Data for this task ->
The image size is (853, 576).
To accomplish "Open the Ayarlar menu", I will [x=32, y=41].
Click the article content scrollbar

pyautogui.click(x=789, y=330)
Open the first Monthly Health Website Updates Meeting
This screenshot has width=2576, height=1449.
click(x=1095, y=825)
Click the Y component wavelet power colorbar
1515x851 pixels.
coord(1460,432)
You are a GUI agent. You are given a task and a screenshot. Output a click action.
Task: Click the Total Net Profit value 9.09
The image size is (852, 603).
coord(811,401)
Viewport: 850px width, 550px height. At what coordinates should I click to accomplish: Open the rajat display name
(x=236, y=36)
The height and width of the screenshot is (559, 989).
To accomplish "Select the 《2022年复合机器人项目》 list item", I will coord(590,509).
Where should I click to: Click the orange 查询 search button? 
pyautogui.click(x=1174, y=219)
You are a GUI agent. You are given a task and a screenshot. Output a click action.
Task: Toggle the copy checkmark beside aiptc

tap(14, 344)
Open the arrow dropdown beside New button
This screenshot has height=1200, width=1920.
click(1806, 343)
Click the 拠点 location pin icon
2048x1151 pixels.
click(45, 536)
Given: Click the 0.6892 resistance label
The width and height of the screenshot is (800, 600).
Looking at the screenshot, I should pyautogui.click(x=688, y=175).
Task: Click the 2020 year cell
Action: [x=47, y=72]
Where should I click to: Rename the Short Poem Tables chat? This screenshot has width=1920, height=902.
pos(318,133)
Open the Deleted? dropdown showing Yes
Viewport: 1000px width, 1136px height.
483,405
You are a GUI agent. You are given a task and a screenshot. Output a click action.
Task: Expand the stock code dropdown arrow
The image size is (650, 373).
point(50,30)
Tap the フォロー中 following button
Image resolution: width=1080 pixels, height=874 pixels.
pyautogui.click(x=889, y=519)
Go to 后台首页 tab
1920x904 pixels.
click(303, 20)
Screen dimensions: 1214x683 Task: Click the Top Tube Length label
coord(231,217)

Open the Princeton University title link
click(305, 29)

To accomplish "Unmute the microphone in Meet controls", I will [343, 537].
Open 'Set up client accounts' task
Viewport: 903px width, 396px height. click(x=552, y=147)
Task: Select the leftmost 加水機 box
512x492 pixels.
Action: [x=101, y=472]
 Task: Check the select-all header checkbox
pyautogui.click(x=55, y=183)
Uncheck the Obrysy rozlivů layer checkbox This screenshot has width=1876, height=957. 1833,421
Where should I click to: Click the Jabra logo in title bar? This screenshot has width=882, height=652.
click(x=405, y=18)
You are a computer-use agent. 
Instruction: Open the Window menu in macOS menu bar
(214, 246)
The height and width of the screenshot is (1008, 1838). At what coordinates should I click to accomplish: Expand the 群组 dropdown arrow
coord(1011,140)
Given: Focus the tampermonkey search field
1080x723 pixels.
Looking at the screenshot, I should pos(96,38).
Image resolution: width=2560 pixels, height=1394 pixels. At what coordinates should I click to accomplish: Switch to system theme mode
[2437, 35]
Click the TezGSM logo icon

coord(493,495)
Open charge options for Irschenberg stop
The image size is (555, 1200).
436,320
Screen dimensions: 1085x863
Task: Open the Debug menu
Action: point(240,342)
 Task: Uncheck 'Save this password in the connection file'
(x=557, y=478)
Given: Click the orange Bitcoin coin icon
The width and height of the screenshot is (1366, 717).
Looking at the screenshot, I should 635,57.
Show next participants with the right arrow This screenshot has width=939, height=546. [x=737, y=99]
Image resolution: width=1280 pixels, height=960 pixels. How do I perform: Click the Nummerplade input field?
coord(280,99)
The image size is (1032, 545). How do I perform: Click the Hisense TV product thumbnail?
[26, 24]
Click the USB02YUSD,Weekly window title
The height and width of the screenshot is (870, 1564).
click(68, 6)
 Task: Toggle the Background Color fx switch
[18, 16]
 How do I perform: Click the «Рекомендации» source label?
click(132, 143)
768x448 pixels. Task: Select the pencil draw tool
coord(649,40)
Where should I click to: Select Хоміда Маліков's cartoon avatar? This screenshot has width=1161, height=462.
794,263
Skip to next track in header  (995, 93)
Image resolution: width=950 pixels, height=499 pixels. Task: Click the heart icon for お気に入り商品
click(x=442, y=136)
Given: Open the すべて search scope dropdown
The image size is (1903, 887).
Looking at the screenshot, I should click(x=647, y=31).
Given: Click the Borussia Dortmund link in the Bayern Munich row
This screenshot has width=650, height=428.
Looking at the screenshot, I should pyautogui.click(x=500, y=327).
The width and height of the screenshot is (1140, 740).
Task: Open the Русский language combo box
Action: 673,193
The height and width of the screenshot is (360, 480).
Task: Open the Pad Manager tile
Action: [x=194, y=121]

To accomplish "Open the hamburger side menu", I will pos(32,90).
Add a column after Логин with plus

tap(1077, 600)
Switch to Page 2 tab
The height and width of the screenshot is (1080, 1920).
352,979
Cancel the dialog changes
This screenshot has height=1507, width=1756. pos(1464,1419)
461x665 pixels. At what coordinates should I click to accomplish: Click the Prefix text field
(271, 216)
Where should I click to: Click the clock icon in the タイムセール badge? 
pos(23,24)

Stated exercise ->
Reproduce everything from the line containing "Given: Open the すべて search scope dropdown" down to the end of the items, putting "Bayer Leverkusen" in place of "Borussia Dortmund" and leaving all else the same.

Full response ->
Given: Open the すべて search scope dropdown
The image size is (1903, 887).
Looking at the screenshot, I should click(x=647, y=31).
Given: Click the Bayer Leverkusen link in the Bayern Munich row
This screenshot has width=650, height=428.
Looking at the screenshot, I should pyautogui.click(x=500, y=327).
The width and height of the screenshot is (1140, 740).
Task: Open the Русский language combo box
Action: 673,193
The height and width of the screenshot is (360, 480).
Task: Open the Pad Manager tile
Action: [x=194, y=121]

To accomplish "Open the hamburger side menu", I will pos(32,90).
Add a column after Логин with plus

tap(1077, 600)
Switch to Page 2 tab
The height and width of the screenshot is (1080, 1920).
352,979
Cancel the dialog changes
This screenshot has height=1507, width=1756. pos(1464,1419)
461x665 pixels. At what coordinates should I click to accomplish: Click the Prefix text field
(271, 216)
Where should I click to: Click the clock icon in the タイムセール badge? 
pos(23,24)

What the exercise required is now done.